⟨
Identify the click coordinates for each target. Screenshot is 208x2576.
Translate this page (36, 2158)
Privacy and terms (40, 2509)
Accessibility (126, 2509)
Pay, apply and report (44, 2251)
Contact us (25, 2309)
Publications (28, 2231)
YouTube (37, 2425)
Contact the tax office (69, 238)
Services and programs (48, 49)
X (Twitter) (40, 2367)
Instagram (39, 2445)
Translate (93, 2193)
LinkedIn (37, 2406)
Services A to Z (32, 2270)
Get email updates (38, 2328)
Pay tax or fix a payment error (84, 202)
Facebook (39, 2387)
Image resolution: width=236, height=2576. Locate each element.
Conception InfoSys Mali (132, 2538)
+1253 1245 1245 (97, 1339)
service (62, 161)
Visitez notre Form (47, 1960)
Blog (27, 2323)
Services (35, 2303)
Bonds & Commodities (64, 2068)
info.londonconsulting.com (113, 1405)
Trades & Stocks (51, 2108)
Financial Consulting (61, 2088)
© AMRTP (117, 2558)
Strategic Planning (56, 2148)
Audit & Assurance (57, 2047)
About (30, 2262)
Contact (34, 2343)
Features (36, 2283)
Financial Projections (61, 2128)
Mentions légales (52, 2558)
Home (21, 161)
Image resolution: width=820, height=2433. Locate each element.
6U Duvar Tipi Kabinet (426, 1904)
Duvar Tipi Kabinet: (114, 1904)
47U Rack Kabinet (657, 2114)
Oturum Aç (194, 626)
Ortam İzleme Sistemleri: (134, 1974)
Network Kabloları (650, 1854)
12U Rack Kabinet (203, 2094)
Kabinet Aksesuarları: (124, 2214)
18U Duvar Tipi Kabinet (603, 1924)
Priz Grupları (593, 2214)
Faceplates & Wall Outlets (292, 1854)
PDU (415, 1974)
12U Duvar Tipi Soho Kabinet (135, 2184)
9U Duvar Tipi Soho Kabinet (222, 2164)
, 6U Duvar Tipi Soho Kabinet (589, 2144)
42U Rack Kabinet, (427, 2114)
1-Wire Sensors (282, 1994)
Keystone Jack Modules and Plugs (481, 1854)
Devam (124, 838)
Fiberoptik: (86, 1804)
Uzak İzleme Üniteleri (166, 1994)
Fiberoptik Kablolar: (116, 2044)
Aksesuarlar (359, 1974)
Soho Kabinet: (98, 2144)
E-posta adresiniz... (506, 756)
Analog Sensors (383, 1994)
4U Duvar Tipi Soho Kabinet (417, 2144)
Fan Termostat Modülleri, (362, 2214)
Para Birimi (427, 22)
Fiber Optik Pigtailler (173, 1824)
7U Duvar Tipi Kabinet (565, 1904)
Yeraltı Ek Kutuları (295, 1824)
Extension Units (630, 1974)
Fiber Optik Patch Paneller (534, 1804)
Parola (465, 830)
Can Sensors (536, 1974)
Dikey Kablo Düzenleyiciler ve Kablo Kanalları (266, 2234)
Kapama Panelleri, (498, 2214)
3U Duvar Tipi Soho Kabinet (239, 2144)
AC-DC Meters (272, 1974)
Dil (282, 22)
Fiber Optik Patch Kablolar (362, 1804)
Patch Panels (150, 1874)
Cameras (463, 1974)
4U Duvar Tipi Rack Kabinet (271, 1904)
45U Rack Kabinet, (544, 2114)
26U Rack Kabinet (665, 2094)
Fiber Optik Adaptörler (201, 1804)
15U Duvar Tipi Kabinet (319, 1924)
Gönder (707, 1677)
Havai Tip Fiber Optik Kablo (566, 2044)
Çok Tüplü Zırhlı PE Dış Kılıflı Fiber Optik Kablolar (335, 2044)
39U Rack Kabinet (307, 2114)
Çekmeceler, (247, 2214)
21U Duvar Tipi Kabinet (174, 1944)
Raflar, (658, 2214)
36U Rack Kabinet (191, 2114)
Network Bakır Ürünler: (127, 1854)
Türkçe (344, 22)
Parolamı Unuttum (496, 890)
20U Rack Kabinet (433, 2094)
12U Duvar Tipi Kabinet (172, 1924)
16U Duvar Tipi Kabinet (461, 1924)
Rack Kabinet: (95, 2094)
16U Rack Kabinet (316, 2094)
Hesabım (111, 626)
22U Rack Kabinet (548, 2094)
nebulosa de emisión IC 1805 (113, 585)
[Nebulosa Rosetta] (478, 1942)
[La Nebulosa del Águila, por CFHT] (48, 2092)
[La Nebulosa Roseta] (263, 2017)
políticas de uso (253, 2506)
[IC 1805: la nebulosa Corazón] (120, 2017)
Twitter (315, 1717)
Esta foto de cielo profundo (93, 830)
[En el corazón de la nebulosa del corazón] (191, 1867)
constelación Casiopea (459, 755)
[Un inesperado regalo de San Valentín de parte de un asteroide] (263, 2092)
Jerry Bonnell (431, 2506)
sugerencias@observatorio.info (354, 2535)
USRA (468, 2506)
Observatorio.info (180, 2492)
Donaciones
⟩
_WHAT IS EXPECTED_
The answer must be the same records, repeated exactly and in full.

_PROBLEM SOLUTION_
Identify the click coordinates for each target. Screenshot is 208x2576.
Translate this page (36, 2158)
Privacy and terms (40, 2509)
Accessibility (126, 2509)
Pay, apply and report (44, 2251)
Contact us (25, 2309)
Publications (28, 2231)
YouTube (37, 2425)
Contact the tax office (69, 238)
Services and programs (48, 49)
X (Twitter) (40, 2367)
Instagram (39, 2445)
Translate (93, 2193)
LinkedIn (37, 2406)
Services A to Z (32, 2270)
Get email updates (38, 2328)
Pay tax or fix a payment error (84, 202)
Facebook (39, 2387)
Image resolution: width=236, height=2576. Locate each element.
Conception InfoSys Mali (132, 2538)
+1253 1245 1245 (97, 1339)
service (62, 161)
Visitez notre Form (47, 1960)
Blog (27, 2323)
Services (35, 2303)
Bonds & Commodities (64, 2068)
info.londonconsulting.com (113, 1405)
Trades & Stocks (51, 2108)
Financial Consulting (61, 2088)
© AMRTP (117, 2558)
Strategic Planning (56, 2148)
Audit & Assurance (57, 2047)
About (30, 2262)
Contact (34, 2343)
Features (36, 2283)
Financial Projections (61, 2128)
Mentions légales (52, 2558)
Home (21, 161)
Image resolution: width=820, height=2433. Locate each element.
6U Duvar Tipi Kabinet (426, 1904)
Duvar Tipi Kabinet: (114, 1904)
47U Rack Kabinet (657, 2114)
Oturum Aç (194, 626)
Ortam İzleme Sistemleri: (134, 1974)
Network Kabloları (650, 1854)
12U Rack Kabinet (203, 2094)
Kabinet Aksesuarları: (124, 2214)
18U Duvar Tipi Kabinet (603, 1924)
Priz Grupları (593, 2214)
Faceplates & Wall Outlets (292, 1854)
PDU (415, 1974)
12U Duvar Tipi Soho Kabinet (135, 2184)
9U Duvar Tipi Soho Kabinet (222, 2164)
, 6U Duvar Tipi Soho Kabinet (589, 2144)
42U Rack Kabinet, (427, 2114)
1-Wire Sensors (282, 1994)
Keystone Jack Modules and Plugs (481, 1854)
Devam (124, 838)
Fiberoptik: (86, 1804)
Uzak İzleme Üniteleri (166, 1994)
Fiberoptik Kablolar: (116, 2044)
Aksesuarlar (359, 1974)
Soho Kabinet: (98, 2144)
E-posta adresiniz... (506, 756)
Analog Sensors (383, 1994)
4U Duvar Tipi Soho Kabinet (417, 2144)
Fan Termostat Modülleri, (362, 2214)
Para Birimi (427, 22)
Fiber Optik Pigtailler (173, 1824)
7U Duvar Tipi Kabinet (565, 1904)
Yeraltı Ek Kutuları (295, 1824)
Extension Units (630, 1974)
Fiber Optik Patch Paneller (534, 1804)
Parola (465, 830)
Can Sensors (536, 1974)
Dikey Kablo Düzenleyiciler ve Kablo Kanalları (266, 2234)
Kapama Panelleri, (498, 2214)
3U Duvar Tipi Soho Kabinet (239, 2144)
AC-DC Meters (272, 1974)
Dil (282, 22)
Fiber Optik Patch Kablolar (362, 1804)
Patch Panels (150, 1874)
Cameras (463, 1974)
4U Duvar Tipi Rack Kabinet (271, 1904)
45U Rack Kabinet, (544, 2114)
26U Rack Kabinet (665, 2094)
Fiber Optik Adaptörler (201, 1804)
15U Duvar Tipi Kabinet (319, 1924)
Gönder (707, 1677)
Havai Tip Fiber Optik Kablo (566, 2044)
Çok Tüplü Zırhlı PE Dış Kılıflı Fiber Optik Kablolar (335, 2044)
39U Rack Kabinet (307, 2114)
Çekmeceler, (247, 2214)
21U Duvar Tipi Kabinet (174, 1944)
Raflar, (658, 2214)
36U Rack Kabinet (191, 2114)
Network Bakır Ürünler: (127, 1854)
Türkçe (344, 22)
Parolamı Unuttum (496, 890)
20U Rack Kabinet (433, 2094)
12U Duvar Tipi Kabinet (172, 1924)
16U Duvar Tipi Kabinet (461, 1924)
Rack Kabinet: (95, 2094)
16U Rack Kabinet (316, 2094)
Hesabım (111, 626)
22U Rack Kabinet (548, 2094)
nebulosa de emisión IC 1805 (113, 585)
[Nebulosa Rosetta] (478, 1942)
[La Nebulosa del Águila, por CFHT] (48, 2092)
[La Nebulosa Roseta] (263, 2017)
políticas de uso (253, 2506)
[IC 1805: la nebulosa Corazón] (120, 2017)
Twitter (315, 1717)
Esta foto de cielo profundo (93, 830)
[En el corazón de la nebulosa del corazón] (191, 1867)
constelación Casiopea (459, 755)
[Un inesperado regalo de San Valentín de parte de un asteroide] (263, 2092)
Jerry Bonnell (431, 2506)
sugerencias@observatorio.info (354, 2535)
USRA (468, 2506)
Observatorio.info (180, 2492)
Donaciones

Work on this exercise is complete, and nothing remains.